We’re finally close to making an eco-friendly battery that lasts for days

26 Mar 2018

Image: Bloomicon/Shutterstock

We could soon be done with unsustainable lithium-ion batteries, in favour of longer-lasting ones for any battery-powered device.

The world has become reliant on lithium-ion batteries because of their use in all our gadgets, from mobile phones to tablets, and also the electric vehicles that aim to replace polluting, fossil fuel-powered cars.

The only problem is that these batteries are not sustainable, being sourced – many times unethically – from vast mines, and becoming harmful when dumped.

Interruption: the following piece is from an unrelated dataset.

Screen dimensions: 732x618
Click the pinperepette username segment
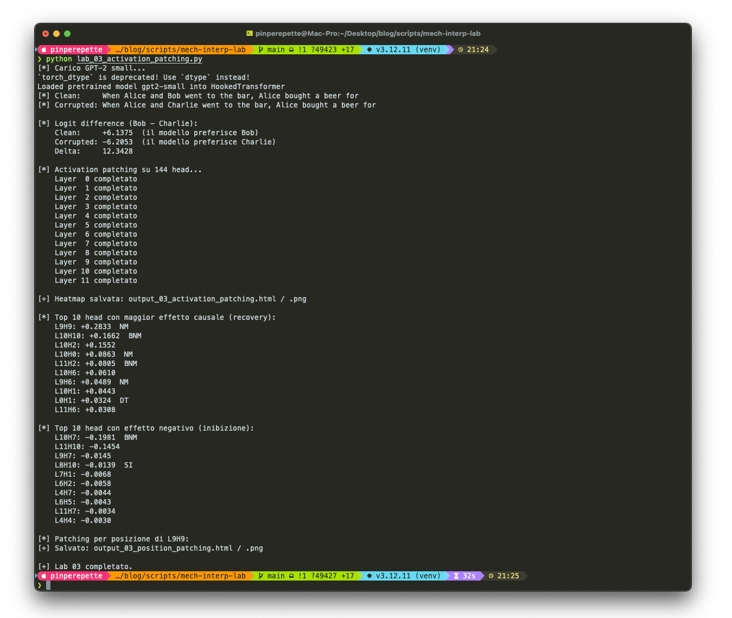point(76,49)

But now, a research team from the University of Texas at Dallas has revealed a new design that promises not only to be more environmentally friendly, but to last considerably longer than existing ones.

The team detailed its findings in the journal Nature Nanotechnology, revealing its high-powered, environmentally safe lithium-sulphur substitute.

Lithium-sulphur batteries are less expensive to make, weigh less and store almost twice the energy of lithium-ion batteries, and are better for the environment.

Dr Kyeongjae Cho of the research team said that, on average, they have a capacity up to five times higher than lithium-ion equivalents.

However, the major downside is that sulphur is a poor electrical conductor, thereby becoming unstable over just a few charge-and-recharge cycles, as well as the fact that electrodes break down during the charging process.

To get around the problem, scientists have tried to improve them by putting lithium metal on one electrode and sulphur on the other, but this has shown no success so far as the metal is often unstable while the sulphur is too insulating.

‘This was what everyone was looking for’

That was until the Dallas team discovered that molybdenum – a metallic element often used to strengthen and harden steel – creates a material that adjusts the thickness of the coating when combined with two atoms of sulphur.

Thinner than the silk of a spider web, the material improved stability and compensated for poor conductivity of sulphur, thus allowing for greater power density and making lithium-sulphur batteries more commercially viable.

“This was what everyone was looking for, for a long time,” Cho said. “That’s the breakthrough. We are trying to suppress side reactions. It’s a protection technology.

“We are taking this to the next step and will fully stabilise the material and bring it to actual, practical, commercial technology.”